* Text section:

Either/Or concludes with a sermon written by a country priest, entitled the "Ultimatum," which B has sent to A because it confirms the validity of the ethical life-view and will thus be of use in helping A out of his aesthetic mode of existence. B is mistaken, however. The "Ultimatum," the theme of which is "The upbuilding that lies in the thought that in relation to God we are always in the wrong," does not confirm the validity of the ethical but provides the first hints of its downfall. In his sermon the Pastor argues that before God all human beings are in the wrong, and that this is our joy, for it is by being in the wrong that we sustain a relationship with God. Far from confirming the ethical view of life espoused by B, then, the "Ultimatum" provides the first hints that the ethical sphere is not the full story. It is not getting right with God through ethical observation that determines our God-relationship, but becoming aware that we are wrong before God. The "Ultimatum," then, is alluding to sin and providing the first hints of a mode of existence that cannot be contained in ethical categories. What Either/Or offers us, then, is, as Robert L. Perkins has pointed out, an either/ or/or.19 It is this second "or," the religious life-view, which is arguably the main concern of the subsequent works.
1843 was a highly productive year for Kierkegaard. Besides Either/Or he published three collections of upbuilding discourses and two more pseudonymous works, namely, Fear and Trembling and Repetition, published under the pseudonyms Johannes de silentio and Constantin Constantius respectively. The first of these is a meditation on Abraham's near-sacrifice of his son Isaac. Theologically the book is significant for its conception of faith as a "movement by virtue of the absurd" and for the introduction of the notion of a "teleological suspension of the ethical." This latter concept has elicited considerable scholarly attention and has prompted some commentators to accuse Kierkegaard of moral nihilism. The point Johannes de silentio seems to wish to make is one already hinted at in the "Ultimatum" of Either/Or, namely, that the God-relationship cannot be confined in the deontological ethics advocated by Judge William and that the ethical consciousness of the human self must have its grounding not in social and civic norms and standards but in God.

* Information shown:
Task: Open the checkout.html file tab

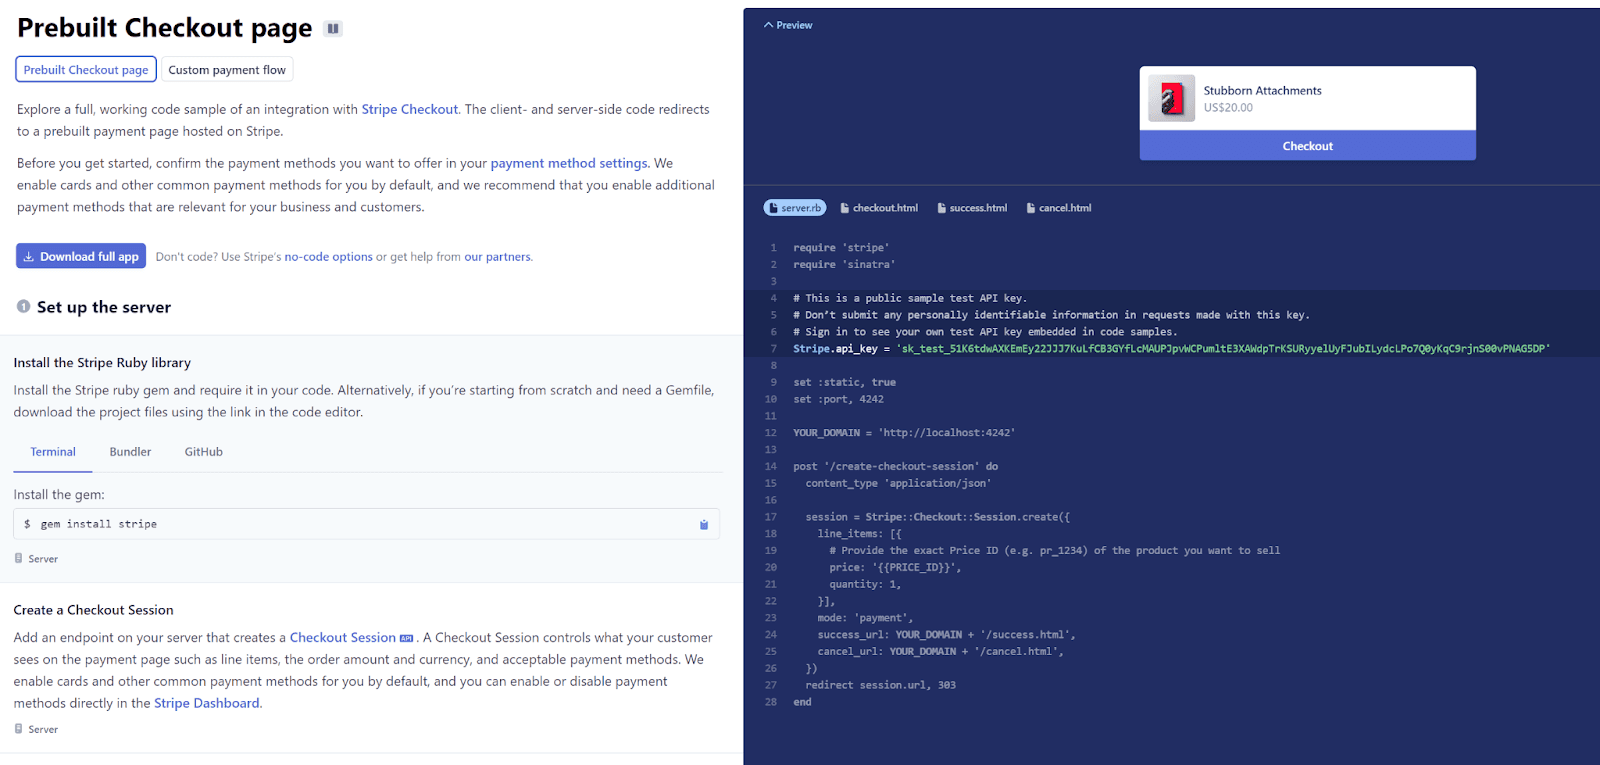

* Description of the task:
Answer these questions from the text about Kierkegaard:
(a) What is the theme of the "Ultimatum"?
(b) Under which pseudonym was Fear and Trembling published?
(c) How does Fear and Trembling conceive of faith?
The material comes from a separate source.

* Response:
(a) "The upbuilding that lies in the thought that in relation to God we are always in the wrong."
(b) Johannes de silentio.
(c) As a "movement by virtue of the absurd."